UPDATED 17:14 EDT / NOVEMBER 20 2017

CLOUD

Google cuts prices for graphics chip power on its cloud

Heating up a market for chips used in machine learning, Google LLC today cut prices for accessing the power of Nvidia Corp. graphics processing unit chips over its cloud service by up to 36 percent.

More specifically, Google said it will now charge 45 cents an hour to use Nvidia’s older K80 GPUs attached to a Google Computer Engine virtual machine, or computer emulated in software, and $1.46 an hour for the chip maker’s newer P100 devices, both in U.S. regions for now.

GPUs have become the chip of choice for deep learning, a method of helping a computer learn tasks from lots of data rather than being explicitly programmed, because they contain a large number of processing cores that can crunch data in parallel much faster than conventional processors. Deep learning has been responsible for recent breakthroughs in image and speech recognition, language translation and self-driving cars.

“Scientists, artists and engineers need access to massively parallel computational power,” Google Cloud Platform Product Manager Chris Kleban wrote in a blog post today. “Deep learning, physical simulation and molecular modeling can take hours instead of days on NVIDIA Tesla GPUs.”

Google is also lowering prices on so-called preemptible local solid-state drives that are attached to preemptible virtual machines, which can be interrupted and resumed later, by up to 40 percent, to 4.8 cents per gigabyte per month. Preemptible VMs, as Google described them in a blog post on another price-cutting move in August, greatly reduce compute costs on demanding tasks such as analyzing financial markets, processing data, rendering movies, analyzing genomic data, transcoding media and the like.

The timing of the price cuts is probably not random, since cloud leader Amazon Web Services Inc. is expected to announced a raft of new products, particular in artificial intelligence and machine learning, and price cuts next week at its annual AWS re:Invent conference in Las Vegas.

In late October, AWS launched a family of AI-optimized server “instances” based on Nvidia’s Tesla V100 chips, beating Google and Microsoft Corp.’s cloud unit to the market.

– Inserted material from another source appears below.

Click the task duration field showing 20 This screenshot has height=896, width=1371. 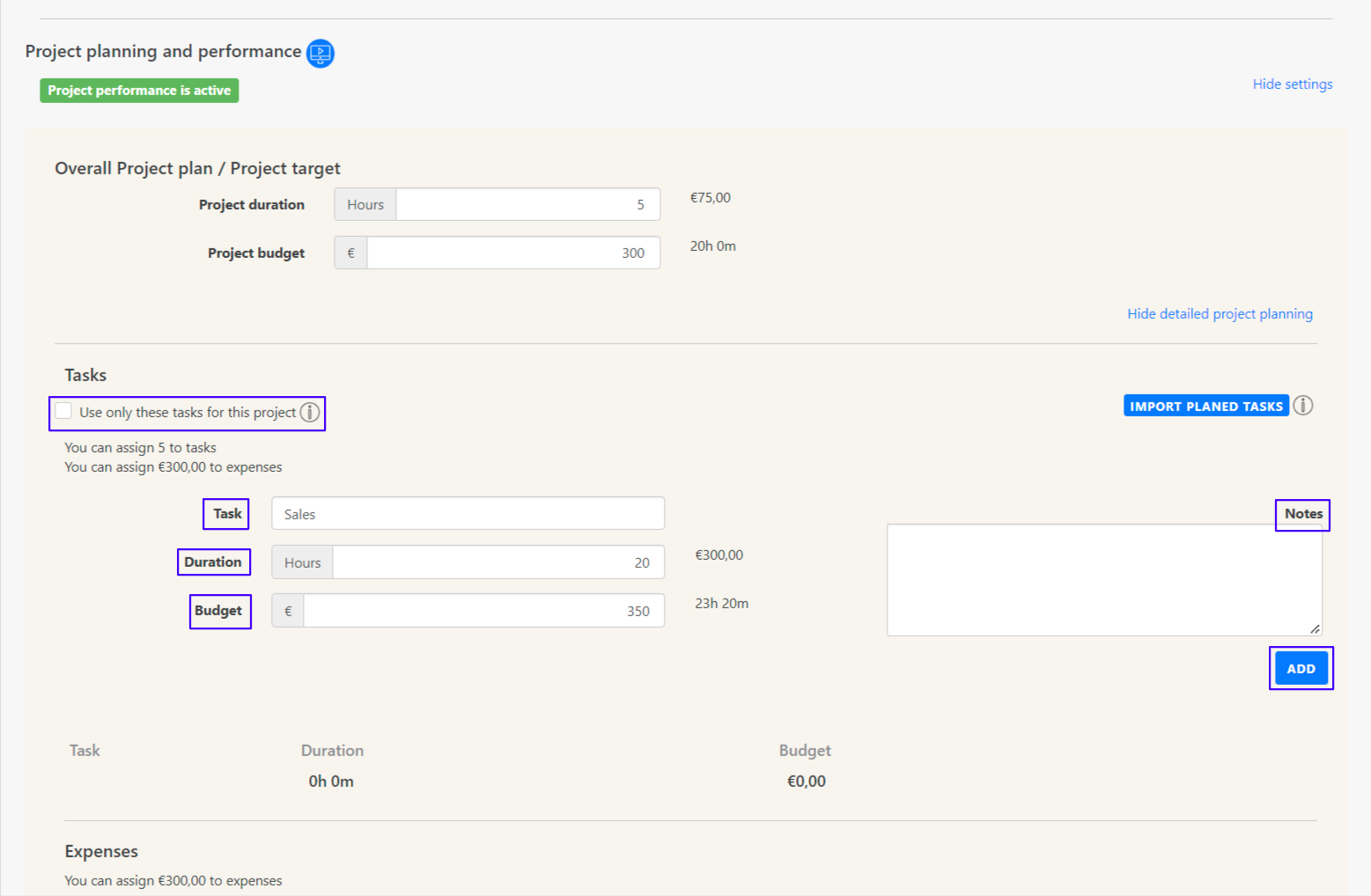(498, 562)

Google has trailed far behind AWS, Microsoft Azure, Alibaba Cloud and others because it got a late start in selling cloud computing services. But the company has vowed to turn Google Cloud Platform into a major player. Last week at the Structure cloud conference in South San Francisco, Urs Hölzle (pictured), senior vice president of Google’s technical infrastructure, said he still thinks Google cloud revenue could surpass the company’s massive advertising business, though not by the 2020 date he said a couple of years ago.

“We’re gaining market share actually fairly rapidly,” he said, though he conceded it’s still a relatively small buisness. Google has had some major customer wins this year, such as Salesforce.com Inc., Spotify, Snap Inc., but Hölzle said the big focus currently is large traditional enterprises.